**Work instruction**
Set down only the lines from the one containing "Task: Focus the Name input field" through the final line of the entries below, exactly as they stand, with no pictures.

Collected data
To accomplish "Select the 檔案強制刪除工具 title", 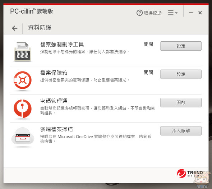I will (62, 44).
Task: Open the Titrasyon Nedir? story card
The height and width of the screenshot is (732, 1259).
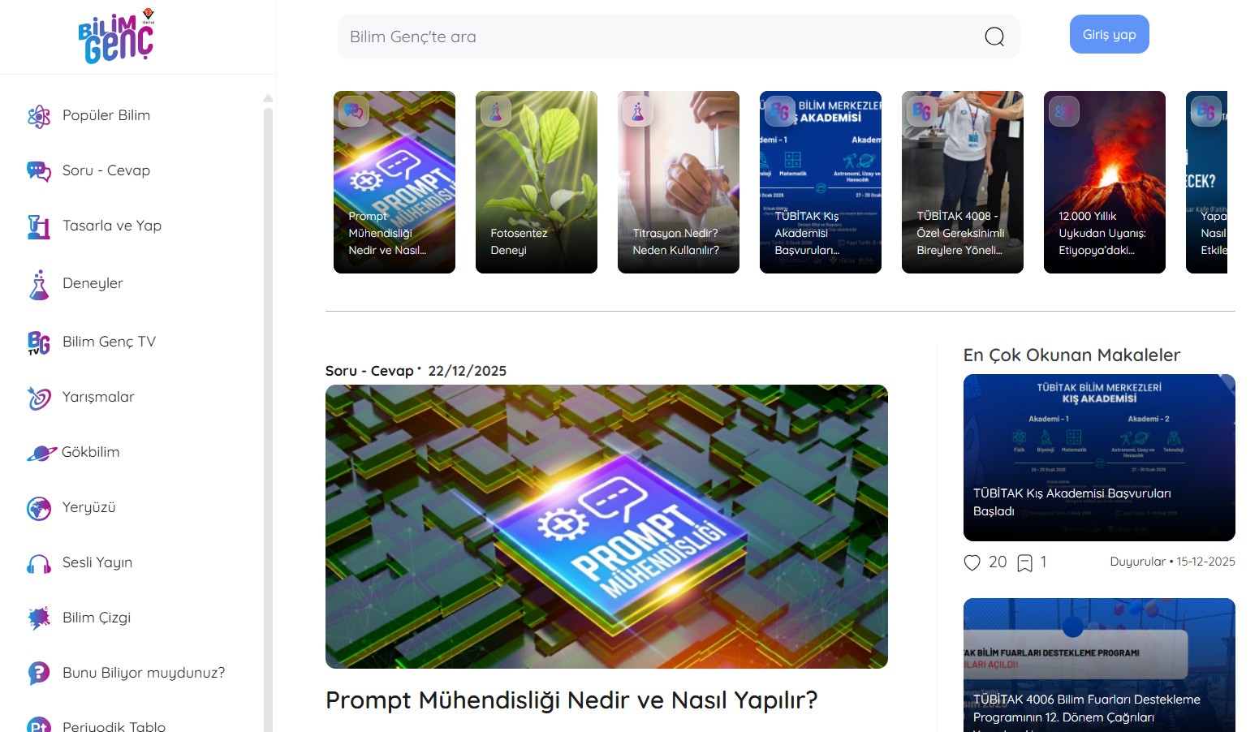Action: [679, 182]
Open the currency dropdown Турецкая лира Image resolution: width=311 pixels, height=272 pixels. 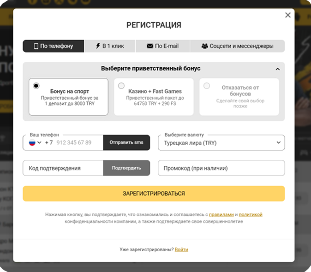[221, 143]
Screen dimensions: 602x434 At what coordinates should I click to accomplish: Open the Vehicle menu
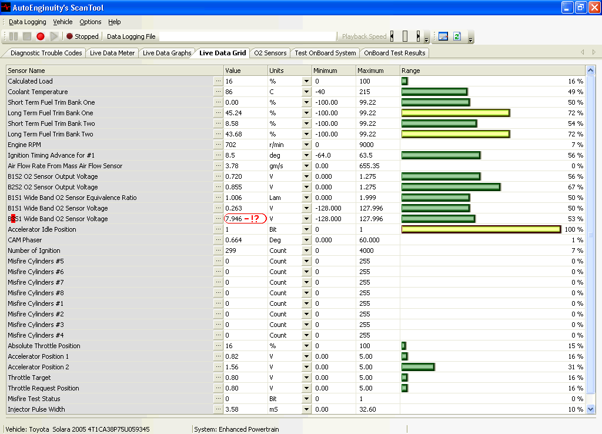pyautogui.click(x=63, y=22)
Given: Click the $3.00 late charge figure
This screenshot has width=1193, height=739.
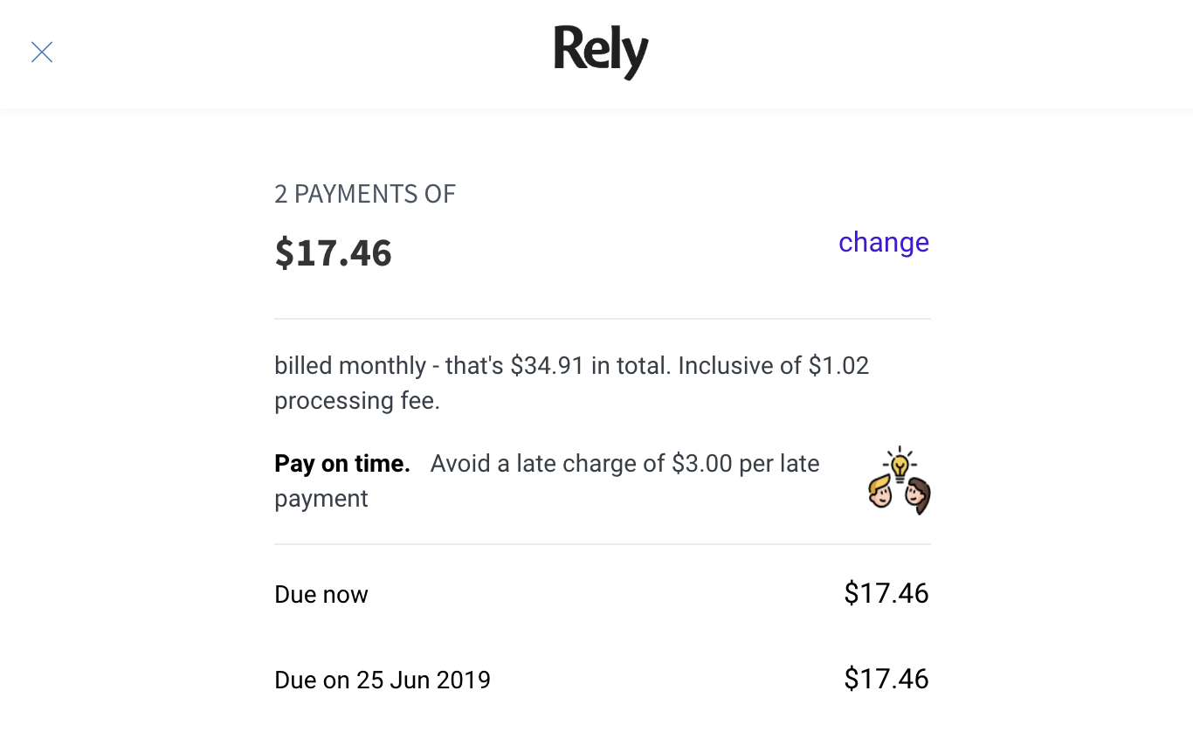Looking at the screenshot, I should click(702, 463).
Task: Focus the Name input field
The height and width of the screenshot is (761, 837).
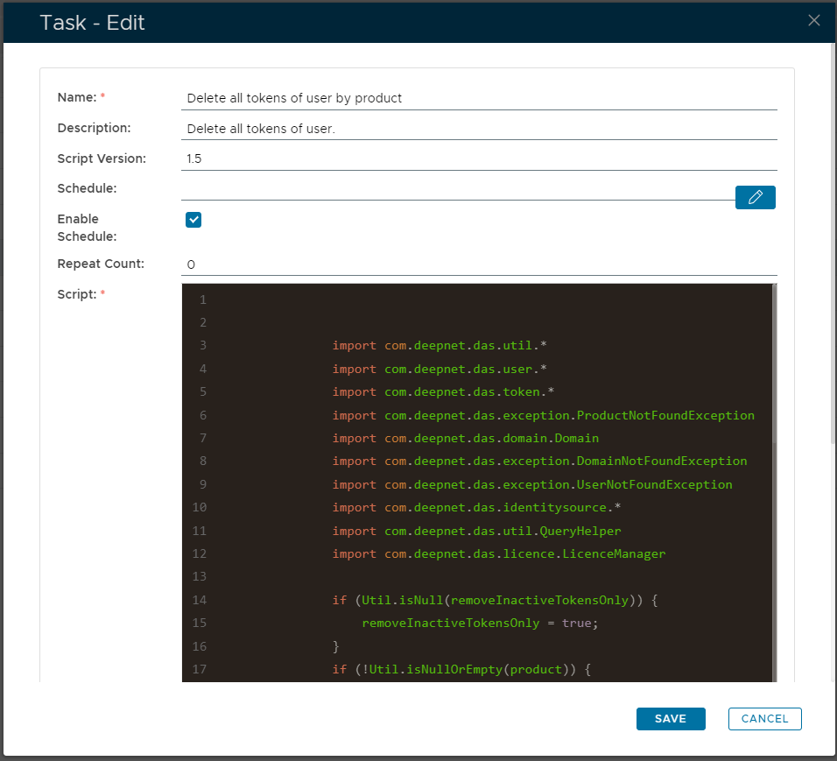Action: 478,98
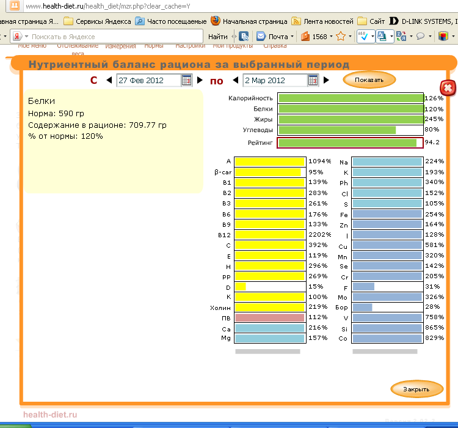This screenshot has width=458, height=428.
Task: Open the start date calendar picker
Action: pyautogui.click(x=187, y=80)
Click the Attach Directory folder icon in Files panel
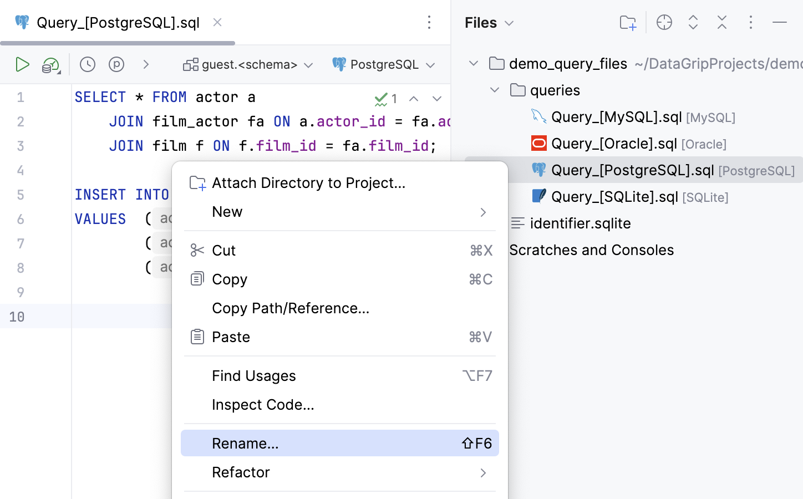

**Result of this exercise**
Task: Focus the Name input field
The height and width of the screenshot is (761, 837).
Action: 478,98
This screenshot has width=458, height=428.
Task: Open the start date calendar picker
Action: pyautogui.click(x=187, y=80)
Click the Attach Directory folder icon in Files panel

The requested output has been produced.